# Whence music?



## millionrainbows (Jun 23, 2012)

Without getting into what 'tonal' means, or how it is used, I think it's apparent that most people would identify music of a thousand years ago as clearly "tonal," although strictly speaking, Gregorian chant is not tonal in any sense, and is not even 'unambiguously tone-centric,' since it sometimes leaves us 'hanging in the lurch' tonally, not ending phrases on the note we thought was tonic, and other vestigial effects of those stiff little, inflexible tetrachords.
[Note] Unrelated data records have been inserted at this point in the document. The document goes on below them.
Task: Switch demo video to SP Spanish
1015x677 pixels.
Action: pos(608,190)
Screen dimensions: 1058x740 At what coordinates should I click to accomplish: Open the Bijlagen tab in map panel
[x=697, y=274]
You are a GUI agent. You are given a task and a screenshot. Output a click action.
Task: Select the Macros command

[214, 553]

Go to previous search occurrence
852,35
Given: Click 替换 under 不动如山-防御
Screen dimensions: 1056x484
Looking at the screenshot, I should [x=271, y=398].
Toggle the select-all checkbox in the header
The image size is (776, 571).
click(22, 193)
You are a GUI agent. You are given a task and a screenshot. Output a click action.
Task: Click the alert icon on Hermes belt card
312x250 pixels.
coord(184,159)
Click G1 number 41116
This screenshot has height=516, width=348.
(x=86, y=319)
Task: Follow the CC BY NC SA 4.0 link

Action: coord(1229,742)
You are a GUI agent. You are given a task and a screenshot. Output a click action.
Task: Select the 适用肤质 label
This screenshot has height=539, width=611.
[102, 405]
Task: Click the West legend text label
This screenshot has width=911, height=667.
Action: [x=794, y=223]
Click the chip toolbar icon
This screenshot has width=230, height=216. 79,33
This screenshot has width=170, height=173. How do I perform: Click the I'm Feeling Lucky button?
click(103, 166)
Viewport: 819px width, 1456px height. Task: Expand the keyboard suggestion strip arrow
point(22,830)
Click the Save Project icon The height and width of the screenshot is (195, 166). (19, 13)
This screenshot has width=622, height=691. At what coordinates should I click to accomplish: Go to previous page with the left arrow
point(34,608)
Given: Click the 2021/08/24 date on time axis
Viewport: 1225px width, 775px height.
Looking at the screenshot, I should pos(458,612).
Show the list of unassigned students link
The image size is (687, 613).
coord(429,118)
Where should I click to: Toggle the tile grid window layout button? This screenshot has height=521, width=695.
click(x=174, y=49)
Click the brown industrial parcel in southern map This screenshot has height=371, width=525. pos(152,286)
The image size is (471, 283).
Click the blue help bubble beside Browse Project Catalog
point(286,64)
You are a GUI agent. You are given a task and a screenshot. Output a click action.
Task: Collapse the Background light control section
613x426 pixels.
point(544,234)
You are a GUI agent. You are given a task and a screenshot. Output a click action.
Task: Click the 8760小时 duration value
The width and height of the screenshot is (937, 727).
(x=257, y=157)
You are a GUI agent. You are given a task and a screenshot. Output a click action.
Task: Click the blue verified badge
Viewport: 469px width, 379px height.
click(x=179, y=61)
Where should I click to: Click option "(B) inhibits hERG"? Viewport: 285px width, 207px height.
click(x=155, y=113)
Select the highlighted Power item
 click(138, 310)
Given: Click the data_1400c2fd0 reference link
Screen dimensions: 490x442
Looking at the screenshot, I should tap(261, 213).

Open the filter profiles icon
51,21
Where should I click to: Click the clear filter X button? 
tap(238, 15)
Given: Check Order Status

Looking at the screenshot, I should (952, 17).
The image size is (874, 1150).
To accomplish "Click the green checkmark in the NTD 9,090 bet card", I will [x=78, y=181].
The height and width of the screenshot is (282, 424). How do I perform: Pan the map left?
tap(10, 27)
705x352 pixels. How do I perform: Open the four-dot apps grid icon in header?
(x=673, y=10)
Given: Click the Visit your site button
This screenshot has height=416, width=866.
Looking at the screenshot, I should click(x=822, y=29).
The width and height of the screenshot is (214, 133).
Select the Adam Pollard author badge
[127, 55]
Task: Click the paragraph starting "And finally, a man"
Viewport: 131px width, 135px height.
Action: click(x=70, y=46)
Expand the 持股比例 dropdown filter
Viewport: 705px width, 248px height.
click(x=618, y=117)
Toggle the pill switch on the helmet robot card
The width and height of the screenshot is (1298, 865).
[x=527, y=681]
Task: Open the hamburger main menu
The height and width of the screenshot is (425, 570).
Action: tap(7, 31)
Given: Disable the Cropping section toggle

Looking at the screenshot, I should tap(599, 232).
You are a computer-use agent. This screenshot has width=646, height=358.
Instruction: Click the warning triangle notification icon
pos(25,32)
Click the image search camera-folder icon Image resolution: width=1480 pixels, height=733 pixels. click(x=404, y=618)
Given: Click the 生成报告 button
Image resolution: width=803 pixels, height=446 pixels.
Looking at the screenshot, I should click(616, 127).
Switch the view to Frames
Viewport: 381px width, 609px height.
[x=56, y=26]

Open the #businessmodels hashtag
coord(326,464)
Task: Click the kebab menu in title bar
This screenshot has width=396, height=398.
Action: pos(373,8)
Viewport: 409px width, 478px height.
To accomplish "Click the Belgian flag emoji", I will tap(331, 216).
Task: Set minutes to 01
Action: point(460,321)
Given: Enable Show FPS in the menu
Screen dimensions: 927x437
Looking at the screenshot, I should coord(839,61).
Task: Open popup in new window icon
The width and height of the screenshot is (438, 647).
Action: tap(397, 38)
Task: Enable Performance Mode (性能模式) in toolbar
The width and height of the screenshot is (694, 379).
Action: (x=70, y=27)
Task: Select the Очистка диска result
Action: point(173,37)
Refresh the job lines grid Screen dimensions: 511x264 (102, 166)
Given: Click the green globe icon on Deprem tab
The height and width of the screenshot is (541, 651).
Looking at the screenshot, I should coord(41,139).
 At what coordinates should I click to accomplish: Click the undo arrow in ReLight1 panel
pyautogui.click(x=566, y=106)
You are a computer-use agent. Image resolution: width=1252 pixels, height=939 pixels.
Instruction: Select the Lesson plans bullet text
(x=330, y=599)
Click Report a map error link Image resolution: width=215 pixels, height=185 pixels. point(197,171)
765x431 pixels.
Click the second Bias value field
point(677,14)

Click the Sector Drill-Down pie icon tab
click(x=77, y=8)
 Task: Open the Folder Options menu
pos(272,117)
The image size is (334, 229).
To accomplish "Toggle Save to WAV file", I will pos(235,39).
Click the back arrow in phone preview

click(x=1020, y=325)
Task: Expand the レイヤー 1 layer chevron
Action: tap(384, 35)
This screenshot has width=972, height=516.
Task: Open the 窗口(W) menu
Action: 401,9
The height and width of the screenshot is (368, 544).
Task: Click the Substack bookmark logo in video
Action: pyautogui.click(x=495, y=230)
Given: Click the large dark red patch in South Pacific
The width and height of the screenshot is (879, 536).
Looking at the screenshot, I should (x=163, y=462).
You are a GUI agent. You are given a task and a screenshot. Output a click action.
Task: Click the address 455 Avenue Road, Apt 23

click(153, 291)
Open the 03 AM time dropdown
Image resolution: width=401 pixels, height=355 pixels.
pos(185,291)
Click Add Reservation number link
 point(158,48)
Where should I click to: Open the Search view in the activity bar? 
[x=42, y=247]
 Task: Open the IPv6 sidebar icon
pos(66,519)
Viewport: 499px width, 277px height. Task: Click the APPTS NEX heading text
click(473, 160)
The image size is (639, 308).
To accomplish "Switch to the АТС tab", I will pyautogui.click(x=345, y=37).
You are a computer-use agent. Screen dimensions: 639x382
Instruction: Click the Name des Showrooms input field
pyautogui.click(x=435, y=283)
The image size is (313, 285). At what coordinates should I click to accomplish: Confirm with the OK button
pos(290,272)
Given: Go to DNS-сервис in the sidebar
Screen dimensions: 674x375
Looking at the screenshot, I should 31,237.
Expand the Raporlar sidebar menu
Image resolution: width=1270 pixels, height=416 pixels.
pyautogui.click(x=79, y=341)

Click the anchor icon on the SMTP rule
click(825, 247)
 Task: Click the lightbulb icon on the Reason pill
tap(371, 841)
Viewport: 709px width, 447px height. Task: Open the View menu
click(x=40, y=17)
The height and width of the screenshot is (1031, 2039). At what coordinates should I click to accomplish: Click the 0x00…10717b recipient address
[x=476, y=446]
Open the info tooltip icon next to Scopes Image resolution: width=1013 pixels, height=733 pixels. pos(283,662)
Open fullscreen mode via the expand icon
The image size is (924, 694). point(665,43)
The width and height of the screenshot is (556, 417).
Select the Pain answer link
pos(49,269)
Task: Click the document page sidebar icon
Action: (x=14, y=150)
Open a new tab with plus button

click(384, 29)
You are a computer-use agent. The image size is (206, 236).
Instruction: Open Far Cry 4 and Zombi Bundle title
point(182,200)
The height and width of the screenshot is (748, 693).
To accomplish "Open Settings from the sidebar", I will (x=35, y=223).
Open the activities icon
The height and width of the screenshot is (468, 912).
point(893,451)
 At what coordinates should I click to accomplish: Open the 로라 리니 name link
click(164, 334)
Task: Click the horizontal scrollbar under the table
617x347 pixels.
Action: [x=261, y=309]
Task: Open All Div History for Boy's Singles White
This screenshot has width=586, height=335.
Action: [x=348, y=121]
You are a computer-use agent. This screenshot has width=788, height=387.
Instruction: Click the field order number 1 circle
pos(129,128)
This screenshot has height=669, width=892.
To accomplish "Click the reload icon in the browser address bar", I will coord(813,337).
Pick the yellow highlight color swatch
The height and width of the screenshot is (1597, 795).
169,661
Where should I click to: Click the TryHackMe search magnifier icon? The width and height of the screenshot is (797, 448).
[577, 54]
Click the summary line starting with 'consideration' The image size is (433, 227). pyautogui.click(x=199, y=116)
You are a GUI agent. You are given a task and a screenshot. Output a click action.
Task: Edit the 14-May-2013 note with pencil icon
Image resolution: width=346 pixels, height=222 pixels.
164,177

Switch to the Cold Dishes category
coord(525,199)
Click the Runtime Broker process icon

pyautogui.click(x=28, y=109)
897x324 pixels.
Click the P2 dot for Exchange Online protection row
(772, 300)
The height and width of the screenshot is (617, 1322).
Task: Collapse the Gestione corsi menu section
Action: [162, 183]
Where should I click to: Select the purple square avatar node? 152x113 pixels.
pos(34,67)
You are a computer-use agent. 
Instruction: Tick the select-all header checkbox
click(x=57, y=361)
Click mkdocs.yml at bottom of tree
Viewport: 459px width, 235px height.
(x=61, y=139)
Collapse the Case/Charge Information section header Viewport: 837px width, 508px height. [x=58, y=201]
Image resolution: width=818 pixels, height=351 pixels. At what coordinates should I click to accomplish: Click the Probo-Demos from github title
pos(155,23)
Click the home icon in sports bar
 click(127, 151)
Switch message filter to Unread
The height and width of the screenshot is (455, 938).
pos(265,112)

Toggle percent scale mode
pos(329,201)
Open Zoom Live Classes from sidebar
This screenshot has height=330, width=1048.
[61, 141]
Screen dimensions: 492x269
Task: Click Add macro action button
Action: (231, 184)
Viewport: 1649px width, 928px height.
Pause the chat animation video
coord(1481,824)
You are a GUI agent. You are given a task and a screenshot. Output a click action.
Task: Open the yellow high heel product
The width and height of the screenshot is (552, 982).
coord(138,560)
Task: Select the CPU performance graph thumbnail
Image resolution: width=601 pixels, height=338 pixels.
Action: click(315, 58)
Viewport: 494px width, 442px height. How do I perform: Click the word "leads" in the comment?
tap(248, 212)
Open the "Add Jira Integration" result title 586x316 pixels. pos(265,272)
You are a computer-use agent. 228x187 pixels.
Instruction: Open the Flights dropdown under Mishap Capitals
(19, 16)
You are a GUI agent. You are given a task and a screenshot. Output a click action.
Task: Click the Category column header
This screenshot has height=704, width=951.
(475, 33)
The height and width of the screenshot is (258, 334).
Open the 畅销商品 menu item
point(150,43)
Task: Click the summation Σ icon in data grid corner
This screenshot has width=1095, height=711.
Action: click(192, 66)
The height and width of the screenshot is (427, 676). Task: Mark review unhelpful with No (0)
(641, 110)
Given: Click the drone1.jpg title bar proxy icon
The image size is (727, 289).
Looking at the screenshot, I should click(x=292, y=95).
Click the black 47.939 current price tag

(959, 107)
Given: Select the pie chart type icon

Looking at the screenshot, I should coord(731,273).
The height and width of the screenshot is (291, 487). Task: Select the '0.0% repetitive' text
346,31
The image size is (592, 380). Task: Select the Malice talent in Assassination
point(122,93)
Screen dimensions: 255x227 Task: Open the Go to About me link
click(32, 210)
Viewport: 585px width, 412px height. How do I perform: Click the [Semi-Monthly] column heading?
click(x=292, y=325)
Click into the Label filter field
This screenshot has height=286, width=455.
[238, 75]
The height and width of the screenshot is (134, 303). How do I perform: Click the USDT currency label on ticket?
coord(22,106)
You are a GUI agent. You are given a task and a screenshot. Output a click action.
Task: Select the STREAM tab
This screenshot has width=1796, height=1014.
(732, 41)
What people mean, is that old music sounds 'sonorous' and full of delightful harmonic color, and is consonant or less consonant by degree, but is definitely not easily confused with that dissonant stuff that arrived after 1900.

Broad interest in the _living, ongoing, evolving_ tradition of musical thinking and practice we used to call 'classical music' did, indeed seem to decline, and 'classical music' became a 'living museum' of older practices. Beethoven anyone?...While the actual thinking process and creation of such music became relegated to the ivory towers of academia, the New York City loft scene, and vinyl LP cut-out bins of K-Mart.

So, who's right, and who's wrong? Did composers exceed the limits of what the common ear can stand? Just because we can now base an entire composition on principles derived from dissonant sets of notes, should we?

The 'ear' seems to have lost. *Listening to music itself, any music, *is now a dying art. Just listening, I mean. It's like reading. You do it alone, preferably in the dark. "Real" music is to be used in 'real' ways: to dance to, to advertise beef, to accompany more important dramatic action, like TV shows and movies.

Who really needs 'music itself' these days?


----------